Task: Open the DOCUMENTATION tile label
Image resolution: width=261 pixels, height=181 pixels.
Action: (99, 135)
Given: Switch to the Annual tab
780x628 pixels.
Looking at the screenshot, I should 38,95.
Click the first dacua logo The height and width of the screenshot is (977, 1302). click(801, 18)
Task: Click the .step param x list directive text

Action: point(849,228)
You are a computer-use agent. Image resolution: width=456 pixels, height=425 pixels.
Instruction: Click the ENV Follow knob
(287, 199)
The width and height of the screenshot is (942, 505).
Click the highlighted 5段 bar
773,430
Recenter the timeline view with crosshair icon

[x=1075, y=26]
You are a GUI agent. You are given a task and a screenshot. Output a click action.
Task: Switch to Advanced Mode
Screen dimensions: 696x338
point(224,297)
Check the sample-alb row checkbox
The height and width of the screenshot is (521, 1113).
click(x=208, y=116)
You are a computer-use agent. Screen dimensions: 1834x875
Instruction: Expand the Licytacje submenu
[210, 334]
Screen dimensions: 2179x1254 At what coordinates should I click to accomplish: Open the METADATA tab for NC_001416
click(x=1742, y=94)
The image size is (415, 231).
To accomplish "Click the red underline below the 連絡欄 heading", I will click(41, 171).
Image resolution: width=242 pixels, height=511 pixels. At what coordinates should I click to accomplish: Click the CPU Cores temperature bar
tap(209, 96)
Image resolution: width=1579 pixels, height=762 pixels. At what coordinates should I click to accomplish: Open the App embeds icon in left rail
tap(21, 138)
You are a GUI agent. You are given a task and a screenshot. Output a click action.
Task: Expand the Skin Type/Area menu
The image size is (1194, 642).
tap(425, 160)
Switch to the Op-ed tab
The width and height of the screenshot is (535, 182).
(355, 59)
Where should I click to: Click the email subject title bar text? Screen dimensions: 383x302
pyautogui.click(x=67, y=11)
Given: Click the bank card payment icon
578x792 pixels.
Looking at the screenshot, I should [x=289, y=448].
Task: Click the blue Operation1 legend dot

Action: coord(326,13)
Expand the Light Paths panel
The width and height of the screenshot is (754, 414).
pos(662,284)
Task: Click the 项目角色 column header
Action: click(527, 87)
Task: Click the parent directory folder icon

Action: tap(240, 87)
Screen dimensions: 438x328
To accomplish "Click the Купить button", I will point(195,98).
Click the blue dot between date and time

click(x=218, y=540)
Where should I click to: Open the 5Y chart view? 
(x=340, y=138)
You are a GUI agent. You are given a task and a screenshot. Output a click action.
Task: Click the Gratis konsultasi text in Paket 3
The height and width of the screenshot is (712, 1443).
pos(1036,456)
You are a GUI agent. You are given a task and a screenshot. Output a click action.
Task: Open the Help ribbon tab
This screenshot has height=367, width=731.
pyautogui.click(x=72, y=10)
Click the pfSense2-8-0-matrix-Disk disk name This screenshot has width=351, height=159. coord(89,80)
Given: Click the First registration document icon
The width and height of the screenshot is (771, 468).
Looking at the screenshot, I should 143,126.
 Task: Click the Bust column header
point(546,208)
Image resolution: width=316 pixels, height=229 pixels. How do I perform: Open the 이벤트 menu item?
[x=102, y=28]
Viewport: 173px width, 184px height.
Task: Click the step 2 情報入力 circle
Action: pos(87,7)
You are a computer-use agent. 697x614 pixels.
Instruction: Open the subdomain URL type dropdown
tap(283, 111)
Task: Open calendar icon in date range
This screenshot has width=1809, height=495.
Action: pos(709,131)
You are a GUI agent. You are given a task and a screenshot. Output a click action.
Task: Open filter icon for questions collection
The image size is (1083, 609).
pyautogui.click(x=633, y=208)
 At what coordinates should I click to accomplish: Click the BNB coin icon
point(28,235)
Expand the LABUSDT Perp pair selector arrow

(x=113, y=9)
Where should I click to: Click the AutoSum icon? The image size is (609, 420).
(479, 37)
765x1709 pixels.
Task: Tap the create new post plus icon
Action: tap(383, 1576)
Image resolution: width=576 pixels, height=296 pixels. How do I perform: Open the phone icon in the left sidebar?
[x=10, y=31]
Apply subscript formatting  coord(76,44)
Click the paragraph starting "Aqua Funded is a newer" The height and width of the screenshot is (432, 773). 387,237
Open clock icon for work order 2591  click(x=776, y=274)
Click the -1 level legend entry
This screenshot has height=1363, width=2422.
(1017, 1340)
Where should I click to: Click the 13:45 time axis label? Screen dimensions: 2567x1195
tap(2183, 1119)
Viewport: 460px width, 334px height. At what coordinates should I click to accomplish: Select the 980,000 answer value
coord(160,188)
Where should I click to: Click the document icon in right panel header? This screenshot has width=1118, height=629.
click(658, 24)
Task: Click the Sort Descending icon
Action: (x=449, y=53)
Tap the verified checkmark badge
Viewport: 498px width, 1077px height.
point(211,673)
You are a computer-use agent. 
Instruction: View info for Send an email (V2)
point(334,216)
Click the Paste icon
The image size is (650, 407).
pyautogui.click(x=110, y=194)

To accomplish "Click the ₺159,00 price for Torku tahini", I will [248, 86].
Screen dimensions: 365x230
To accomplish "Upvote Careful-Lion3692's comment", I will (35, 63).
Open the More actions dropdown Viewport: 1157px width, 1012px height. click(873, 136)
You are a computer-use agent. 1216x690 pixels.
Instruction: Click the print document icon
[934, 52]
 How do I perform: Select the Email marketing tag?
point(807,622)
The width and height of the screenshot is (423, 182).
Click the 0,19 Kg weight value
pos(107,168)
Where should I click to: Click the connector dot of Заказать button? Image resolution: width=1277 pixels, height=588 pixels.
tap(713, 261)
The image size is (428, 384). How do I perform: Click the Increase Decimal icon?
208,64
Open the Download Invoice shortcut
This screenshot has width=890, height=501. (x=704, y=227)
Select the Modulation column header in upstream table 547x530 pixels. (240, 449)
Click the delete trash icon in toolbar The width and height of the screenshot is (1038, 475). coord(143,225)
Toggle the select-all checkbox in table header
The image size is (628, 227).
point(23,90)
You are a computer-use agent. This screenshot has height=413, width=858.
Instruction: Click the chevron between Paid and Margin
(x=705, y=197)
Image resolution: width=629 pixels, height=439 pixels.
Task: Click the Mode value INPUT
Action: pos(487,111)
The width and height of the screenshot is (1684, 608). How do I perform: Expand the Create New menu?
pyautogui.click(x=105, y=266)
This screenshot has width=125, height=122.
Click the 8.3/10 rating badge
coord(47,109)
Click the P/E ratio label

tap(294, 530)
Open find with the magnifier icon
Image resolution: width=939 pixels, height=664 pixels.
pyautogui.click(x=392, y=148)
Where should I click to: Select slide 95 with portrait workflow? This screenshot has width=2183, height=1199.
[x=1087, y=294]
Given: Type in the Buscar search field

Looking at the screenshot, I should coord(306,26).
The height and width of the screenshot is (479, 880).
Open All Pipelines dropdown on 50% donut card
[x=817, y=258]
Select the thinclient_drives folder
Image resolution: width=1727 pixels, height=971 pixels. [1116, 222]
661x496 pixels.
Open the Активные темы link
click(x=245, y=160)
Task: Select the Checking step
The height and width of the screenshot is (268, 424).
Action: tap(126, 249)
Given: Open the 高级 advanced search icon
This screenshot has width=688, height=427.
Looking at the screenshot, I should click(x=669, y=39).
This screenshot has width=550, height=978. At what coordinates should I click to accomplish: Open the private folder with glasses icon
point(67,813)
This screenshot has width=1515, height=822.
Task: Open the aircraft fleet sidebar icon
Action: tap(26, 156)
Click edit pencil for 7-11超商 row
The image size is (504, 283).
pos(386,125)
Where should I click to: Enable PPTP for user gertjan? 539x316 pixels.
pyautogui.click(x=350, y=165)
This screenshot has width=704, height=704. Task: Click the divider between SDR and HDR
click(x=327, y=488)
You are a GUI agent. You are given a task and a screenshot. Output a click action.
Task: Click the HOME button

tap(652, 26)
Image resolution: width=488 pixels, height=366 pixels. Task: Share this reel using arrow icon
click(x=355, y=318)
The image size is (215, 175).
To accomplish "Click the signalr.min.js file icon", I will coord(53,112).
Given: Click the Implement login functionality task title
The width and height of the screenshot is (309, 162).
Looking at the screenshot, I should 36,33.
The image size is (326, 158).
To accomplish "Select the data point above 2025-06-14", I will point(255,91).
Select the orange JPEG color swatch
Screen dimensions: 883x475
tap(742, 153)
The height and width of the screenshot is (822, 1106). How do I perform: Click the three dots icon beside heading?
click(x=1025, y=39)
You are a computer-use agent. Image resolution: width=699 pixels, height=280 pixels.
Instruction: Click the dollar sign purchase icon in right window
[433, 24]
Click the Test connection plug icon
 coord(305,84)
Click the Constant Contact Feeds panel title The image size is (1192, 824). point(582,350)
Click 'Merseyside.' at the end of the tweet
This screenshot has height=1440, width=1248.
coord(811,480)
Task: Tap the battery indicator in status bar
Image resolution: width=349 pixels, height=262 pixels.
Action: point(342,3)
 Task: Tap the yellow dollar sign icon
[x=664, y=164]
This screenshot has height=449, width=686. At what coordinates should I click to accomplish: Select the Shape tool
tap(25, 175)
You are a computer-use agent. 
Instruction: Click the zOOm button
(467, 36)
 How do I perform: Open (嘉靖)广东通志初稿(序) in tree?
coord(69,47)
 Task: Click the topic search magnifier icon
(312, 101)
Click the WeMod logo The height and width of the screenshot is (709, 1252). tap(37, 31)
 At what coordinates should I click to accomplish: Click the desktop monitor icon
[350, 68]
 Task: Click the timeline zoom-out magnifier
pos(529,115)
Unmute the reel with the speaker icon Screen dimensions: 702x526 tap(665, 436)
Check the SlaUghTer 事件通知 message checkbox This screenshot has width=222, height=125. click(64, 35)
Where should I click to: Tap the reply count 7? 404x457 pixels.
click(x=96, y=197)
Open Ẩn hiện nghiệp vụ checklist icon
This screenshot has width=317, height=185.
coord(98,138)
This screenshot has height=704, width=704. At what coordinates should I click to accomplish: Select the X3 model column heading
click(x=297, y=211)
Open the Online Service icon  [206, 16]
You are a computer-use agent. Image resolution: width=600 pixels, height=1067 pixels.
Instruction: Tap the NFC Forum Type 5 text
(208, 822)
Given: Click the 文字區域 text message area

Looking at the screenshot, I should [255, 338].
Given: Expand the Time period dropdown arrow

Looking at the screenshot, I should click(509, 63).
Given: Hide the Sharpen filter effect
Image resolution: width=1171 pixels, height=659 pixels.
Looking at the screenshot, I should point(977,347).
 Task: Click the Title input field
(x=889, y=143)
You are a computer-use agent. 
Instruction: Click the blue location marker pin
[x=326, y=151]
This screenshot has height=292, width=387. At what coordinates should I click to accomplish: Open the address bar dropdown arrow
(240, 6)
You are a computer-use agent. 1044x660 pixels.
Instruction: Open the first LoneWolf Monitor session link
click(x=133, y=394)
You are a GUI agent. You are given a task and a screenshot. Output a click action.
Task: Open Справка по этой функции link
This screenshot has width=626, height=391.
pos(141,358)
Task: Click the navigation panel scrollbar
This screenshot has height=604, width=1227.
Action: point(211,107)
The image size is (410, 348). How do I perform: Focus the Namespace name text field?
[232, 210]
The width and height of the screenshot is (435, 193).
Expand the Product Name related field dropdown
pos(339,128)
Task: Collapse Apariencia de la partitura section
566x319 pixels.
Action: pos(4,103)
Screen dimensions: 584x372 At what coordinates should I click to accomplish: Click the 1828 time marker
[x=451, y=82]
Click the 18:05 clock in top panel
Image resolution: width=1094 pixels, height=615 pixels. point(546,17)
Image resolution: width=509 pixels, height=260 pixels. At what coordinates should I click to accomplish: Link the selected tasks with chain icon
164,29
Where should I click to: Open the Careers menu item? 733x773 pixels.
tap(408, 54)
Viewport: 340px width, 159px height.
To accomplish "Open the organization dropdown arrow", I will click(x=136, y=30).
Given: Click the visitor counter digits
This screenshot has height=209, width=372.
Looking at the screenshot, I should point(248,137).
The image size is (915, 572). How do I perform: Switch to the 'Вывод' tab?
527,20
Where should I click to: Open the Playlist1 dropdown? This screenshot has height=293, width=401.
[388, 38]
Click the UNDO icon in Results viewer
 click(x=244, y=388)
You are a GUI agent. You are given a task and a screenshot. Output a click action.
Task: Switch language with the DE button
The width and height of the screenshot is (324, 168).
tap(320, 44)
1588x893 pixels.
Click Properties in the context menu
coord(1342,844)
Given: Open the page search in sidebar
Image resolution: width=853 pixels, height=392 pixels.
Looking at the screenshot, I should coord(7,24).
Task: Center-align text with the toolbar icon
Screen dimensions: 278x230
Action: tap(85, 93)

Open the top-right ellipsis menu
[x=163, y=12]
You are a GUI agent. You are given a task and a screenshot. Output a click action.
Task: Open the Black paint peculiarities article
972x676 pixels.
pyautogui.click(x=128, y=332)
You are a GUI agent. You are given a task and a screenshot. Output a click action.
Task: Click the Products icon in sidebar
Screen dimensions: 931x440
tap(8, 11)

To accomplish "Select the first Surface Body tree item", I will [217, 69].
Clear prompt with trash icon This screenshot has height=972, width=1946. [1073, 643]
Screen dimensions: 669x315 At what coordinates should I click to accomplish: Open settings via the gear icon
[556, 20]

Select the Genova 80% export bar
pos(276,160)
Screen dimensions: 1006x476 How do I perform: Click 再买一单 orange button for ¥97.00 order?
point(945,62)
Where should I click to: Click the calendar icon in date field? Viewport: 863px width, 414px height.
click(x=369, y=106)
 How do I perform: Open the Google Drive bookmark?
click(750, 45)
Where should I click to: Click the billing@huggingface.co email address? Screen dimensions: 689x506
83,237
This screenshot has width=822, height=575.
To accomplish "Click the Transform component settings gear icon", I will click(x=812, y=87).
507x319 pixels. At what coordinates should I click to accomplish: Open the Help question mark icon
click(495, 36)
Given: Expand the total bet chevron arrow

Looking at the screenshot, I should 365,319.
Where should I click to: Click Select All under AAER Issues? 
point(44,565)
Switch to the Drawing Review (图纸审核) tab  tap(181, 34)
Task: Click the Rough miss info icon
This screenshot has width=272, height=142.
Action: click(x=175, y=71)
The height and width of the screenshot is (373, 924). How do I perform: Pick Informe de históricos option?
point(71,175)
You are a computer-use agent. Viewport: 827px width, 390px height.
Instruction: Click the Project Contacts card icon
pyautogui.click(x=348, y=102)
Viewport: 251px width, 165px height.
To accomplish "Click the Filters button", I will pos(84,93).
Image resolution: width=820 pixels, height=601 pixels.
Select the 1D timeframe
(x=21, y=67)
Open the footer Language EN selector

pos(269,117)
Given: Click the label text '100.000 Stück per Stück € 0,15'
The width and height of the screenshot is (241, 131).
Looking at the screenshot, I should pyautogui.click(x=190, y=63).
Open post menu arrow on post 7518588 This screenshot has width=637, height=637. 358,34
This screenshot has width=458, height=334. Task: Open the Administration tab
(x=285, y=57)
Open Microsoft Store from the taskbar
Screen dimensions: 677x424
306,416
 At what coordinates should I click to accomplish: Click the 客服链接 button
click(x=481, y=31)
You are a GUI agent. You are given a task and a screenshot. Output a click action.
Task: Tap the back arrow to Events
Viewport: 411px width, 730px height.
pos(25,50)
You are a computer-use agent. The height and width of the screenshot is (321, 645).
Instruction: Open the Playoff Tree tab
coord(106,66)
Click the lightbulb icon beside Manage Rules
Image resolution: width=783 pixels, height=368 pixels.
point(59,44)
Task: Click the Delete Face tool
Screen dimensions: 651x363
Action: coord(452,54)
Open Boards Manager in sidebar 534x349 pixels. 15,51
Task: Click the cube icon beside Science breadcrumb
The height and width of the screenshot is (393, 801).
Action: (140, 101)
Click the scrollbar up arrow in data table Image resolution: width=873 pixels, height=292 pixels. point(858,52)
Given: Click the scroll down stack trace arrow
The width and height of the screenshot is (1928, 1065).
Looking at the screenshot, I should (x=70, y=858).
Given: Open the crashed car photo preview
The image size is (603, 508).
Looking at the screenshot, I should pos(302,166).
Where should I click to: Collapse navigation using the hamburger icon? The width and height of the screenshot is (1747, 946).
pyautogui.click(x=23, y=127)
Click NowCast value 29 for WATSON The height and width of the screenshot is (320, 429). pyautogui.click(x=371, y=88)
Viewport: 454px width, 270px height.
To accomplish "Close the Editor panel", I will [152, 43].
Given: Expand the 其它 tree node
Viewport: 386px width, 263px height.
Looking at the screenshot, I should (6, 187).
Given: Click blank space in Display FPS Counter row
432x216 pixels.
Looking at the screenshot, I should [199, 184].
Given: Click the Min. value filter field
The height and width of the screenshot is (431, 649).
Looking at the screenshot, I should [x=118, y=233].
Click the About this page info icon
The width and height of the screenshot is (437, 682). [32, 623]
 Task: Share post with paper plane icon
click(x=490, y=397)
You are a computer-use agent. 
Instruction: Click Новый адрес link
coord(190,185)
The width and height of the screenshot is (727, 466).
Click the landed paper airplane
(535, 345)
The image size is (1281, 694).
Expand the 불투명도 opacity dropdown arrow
---*---
__REQUEST__
Put everything in the material from the line containing "Where should I click to: Click the AutoSum" down to the line containing "coord(160,188)" into a numbered list, including both of those lines and leaving out any blank lines.

__RESPONSE FOR THIS EXERCISE__
1. Where should I click to: Click the AutoSum icon? The image size is (609, 420).
2. (479, 37)
3. 765x1709 pixels.
4. Task: Tap the create new post plus icon
5. Action: tap(383, 1576)
6. Image resolution: width=576 pixels, height=296 pixels. How do I perform: Open the phone icon in the left sidebar?
7. [x=10, y=31]
8. Apply subscript formatting  coord(76,44)
9. Click the paragraph starting "Aqua Funded is a newer" The height and width of the screenshot is (432, 773). 387,237
10. Open clock icon for work order 2591  click(x=776, y=274)
11. Click the -1 level legend entry
12. This screenshot has height=1363, width=2422.
13. (1017, 1340)
14. Where should I click to: Click the 13:45 time axis label? Screen dimensions: 2567x1195
15. tap(2183, 1119)
16. Viewport: 460px width, 334px height. At what coordinates should I click to accomplish: Select the 980,000 answer value
17. coord(160,188)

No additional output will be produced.